Saved environment snapshot → C:\Users\Krish\OneDrive - Curtin\Desktop\University\University\2025 Sem 2\MATH3004\22155584_Week_5\week5_env.json


Feature helpers (same schema as Week 3 scenario features)

In [2]:
# Load Week 3 features
feat_w3 = pd.read_parquet(must(FN["feat_w3"]))
assert len(feat_w3) > 0, "features_week3.parquet is empty."

# Identify candidate label columns and numeric feature columns
LABEL_CANDIDATES = ["regime", "regime_consensus", "cluster", "kmeans_label"]
label_col = next((c for c in LABEL_CANDIDATES if c in feat_w3.columns), None)
if label_col is None:
    raise ValueError(f"No regime/cluster label found in features_week3.parquet. "
                     f"Expected one of {LABEL_CANDIDATES}.")

# Prefer using precomputed portfolio-level summary for mapping if present
PORT_MEAN_COL = "port_mean"  # from Week 3 features (recommended)
have_port_mean = PORT_MEAN_COL in feat_w3.columns

# Optional fallback: compute equal-weight portfolio mean from scenario cube
r_port_from_cube = None
if not have_port_mean:
    cube_path = try_path(FN["cube_npy"])
    if cube_path is None:
        raise FileNotFoundError("features_week3.parquet lacks 'port_mean' AND synthetic_paths_20d.npy not found.")
    cube = np.load(cube_path)                       # (N, H, A) simple returns
    N, H, A = cube.shape
    w_eq = np.ones(A) / A
    # scenario horizon return of equal-weight portfolio
    r_port_from_cube = (1.0 + (cube @ w_eq)).prod(axis=1) - 1.0   # (N,)
    # Align length if features got trimmed
    if len(r_port_from_cube) != len(feat_w3):
        M = min(len(r_port_from_cube), len(feat_w3))
        r_port_from_cube = r_port_from_cube[:M]
        feat_w3 = feat_w3.iloc[:M].copy()

print("Week 3 features shape:", feat_w3.shape, "| label_col:", label_col)


Week 3 features shape: (5000, 9) | label_col: regime_consensus


Prepare training data (X, y) from Week 3 features

In [3]:
# Build deterministic mapping by ordering mean portfolio return per cluster
labels_raw = feat_w3[label_col].copy()

# Normalize to integer cluster ids
if not np.issubdtype(labels_raw.dtype, np.number):
    cats = labels_raw.astype("category")
    clusters = cats.cat.codes.to_numpy()  # 0..K-1
else:
    clusters = labels_raw.to_numpy().astype(int)
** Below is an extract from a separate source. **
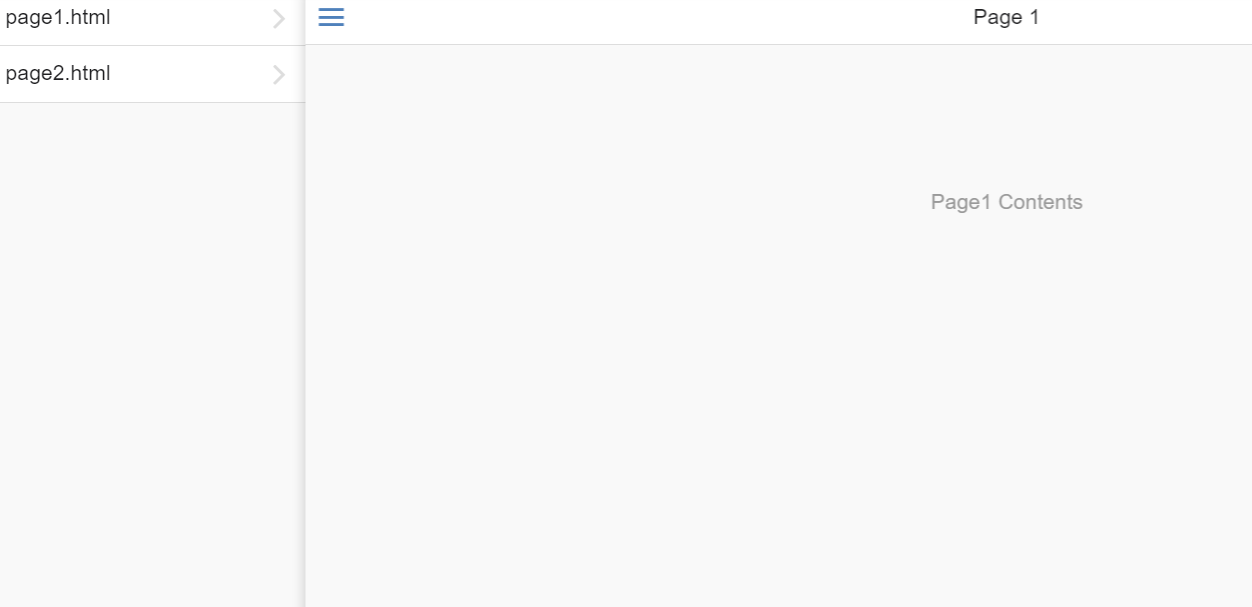Expand the page2.html row arrow
The image size is (1252, 607).
click(x=279, y=74)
K = int(pd.Series(clusters).nunique())
assert K >= 2, "Need at least 2 clusters for regime mapping."

# Use port_mean if available; else fallback from cube calc
if have_port_mean:
    r_port = feat_w3[PORT_MEAN_COL].astype(float).to_numpy()
else:
    r_port = r_port_from_cube
    assert r_port is not None, "r_port could not be computed."

# Per-cluster mean portfolio return
df_tmp = pd.DataFrame({"cluster": clusters, "r": r_port})
mu_per_cluster = df_tmp.groupby("cluster")["r"].mean().sort_values()
ranked_clusters = list(mu_per_cluster.index)
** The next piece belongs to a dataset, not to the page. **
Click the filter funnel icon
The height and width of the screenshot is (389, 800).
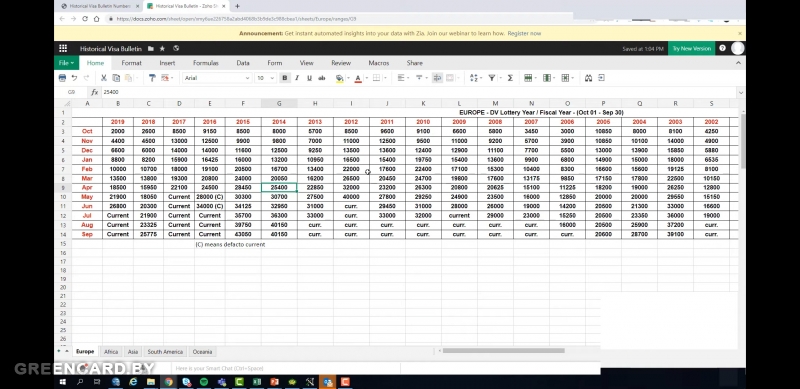pos(492,78)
# Map smallest → bear, largest → bull, middle → neutral
reg_map = {}
if K == 2:
    reg_map = {ranked_clusters[0]: "bear", ranked_clusters[1]: "bull"}
else:
    reg_map[ranked_clusters[0]] = "bear"
    reg_map[ranked_clusters[-1]] = "bull"
    for c in ranked_clusters[1:-1]:
        reg_map[c] = "neutral"

reg_labels = pd.Series(clusters).map(reg_map).astype("category")
assert reg_labels.notna().all(), "All scenarios must be assigned a regime."

# Data-driven regime mix (frequency)
REGIME_MIX = reg_labels.value_counts(normalize=True).to_dict()
# Required assertions
assert set(REGIME_MIX.keys()).issubset({"bear","neutral","bull"})
assert abs(sum(REGIME_MIX.values()) - 1.0) < 1e-8, "REGIME_MIX must sum to 1."

print("Regime mapping OK. Mix:", REGIME_MIX)


Regime mapping OK. Mix: {'bull': 0.4168, 'neutral': 0.3916, 'bear': 0.1916}


Train regime classifier (LightGBM → RF fallback)

In [4]:
# Define target encoding for classifier
REG_ORDER = ["bear", "neutral", "bull"]
reg_to_int = {r:i for i,r in enumerate(REG_ORDER)}
y = reg_labels.map(reg_to_int).to_numpy().astype(int)

# Feature columns: numeric, exclude labels/ids
exclude_cols = set(LABEL_CANDIDATES) | {"scenario_id", "regime", "regime_consensus"}
num_cols = [c for c in feat_w3.columns
            if c not in exclude_cols and pd.api.types.is_numeric_dtype(feat_w3[c])]

if len(num_cols) < 3:
    raise ValueError("Not enough numeric feature columns for classification. "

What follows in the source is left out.